◆ **TASK**: Your answer should be the lines of the data below that contain "rijden".

☆ ☆ ☆ ☆ ☆ ☆ ☆

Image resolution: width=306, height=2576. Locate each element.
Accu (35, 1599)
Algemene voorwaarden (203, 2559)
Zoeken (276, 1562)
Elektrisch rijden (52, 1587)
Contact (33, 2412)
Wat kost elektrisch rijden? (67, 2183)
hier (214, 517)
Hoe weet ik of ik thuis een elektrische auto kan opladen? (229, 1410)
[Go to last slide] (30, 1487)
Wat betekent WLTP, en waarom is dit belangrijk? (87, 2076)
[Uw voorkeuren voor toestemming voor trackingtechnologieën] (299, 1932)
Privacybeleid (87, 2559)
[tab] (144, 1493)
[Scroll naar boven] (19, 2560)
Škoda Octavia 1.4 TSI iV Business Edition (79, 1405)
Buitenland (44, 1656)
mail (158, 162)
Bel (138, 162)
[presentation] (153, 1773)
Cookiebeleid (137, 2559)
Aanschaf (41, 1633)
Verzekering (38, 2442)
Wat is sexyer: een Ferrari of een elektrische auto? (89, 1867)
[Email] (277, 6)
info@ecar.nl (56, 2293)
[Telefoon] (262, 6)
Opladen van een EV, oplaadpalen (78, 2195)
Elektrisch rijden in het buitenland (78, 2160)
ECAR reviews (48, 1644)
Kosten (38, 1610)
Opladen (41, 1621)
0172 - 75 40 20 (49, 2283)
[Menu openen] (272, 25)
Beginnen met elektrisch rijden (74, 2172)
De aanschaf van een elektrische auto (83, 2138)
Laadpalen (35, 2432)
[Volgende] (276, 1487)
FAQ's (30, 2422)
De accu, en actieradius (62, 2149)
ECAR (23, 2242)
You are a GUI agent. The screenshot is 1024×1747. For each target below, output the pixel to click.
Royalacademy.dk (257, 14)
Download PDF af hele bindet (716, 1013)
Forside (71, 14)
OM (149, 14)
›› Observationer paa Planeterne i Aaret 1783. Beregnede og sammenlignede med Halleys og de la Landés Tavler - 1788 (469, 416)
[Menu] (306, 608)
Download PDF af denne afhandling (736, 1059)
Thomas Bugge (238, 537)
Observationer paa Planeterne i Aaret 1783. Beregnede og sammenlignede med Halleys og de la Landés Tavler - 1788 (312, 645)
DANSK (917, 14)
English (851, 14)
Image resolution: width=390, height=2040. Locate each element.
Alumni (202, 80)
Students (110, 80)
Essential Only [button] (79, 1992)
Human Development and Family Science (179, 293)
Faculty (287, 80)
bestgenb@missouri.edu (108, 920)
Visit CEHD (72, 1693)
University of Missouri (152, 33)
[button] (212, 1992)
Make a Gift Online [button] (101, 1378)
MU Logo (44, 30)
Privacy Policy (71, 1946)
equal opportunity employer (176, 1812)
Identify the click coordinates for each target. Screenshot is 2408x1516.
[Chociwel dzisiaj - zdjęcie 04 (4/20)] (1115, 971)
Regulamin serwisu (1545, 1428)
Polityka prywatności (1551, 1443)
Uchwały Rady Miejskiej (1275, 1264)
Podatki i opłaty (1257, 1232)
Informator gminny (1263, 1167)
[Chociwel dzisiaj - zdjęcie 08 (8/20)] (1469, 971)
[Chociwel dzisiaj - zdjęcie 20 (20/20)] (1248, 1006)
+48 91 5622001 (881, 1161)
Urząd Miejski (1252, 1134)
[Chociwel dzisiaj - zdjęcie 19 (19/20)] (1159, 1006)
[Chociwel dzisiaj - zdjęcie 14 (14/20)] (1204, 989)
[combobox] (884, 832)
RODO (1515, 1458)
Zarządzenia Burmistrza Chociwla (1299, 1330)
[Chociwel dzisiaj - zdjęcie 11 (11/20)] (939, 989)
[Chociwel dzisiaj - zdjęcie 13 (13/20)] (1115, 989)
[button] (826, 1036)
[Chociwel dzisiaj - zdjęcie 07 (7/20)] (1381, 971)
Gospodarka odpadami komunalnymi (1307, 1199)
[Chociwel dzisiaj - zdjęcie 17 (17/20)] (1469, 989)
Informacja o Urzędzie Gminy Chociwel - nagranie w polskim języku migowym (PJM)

☆ ☆ ☆ ☆ ☆ ☆ ☆

◆ **EXPECTED ANSWER**:
Elektrisch rijden (52, 1587)
Wat kost elektrisch rijden? (67, 2183)
Elektrisch rijden in het buitenland (78, 2160)
Beginnen met elektrisch rijden (74, 2172)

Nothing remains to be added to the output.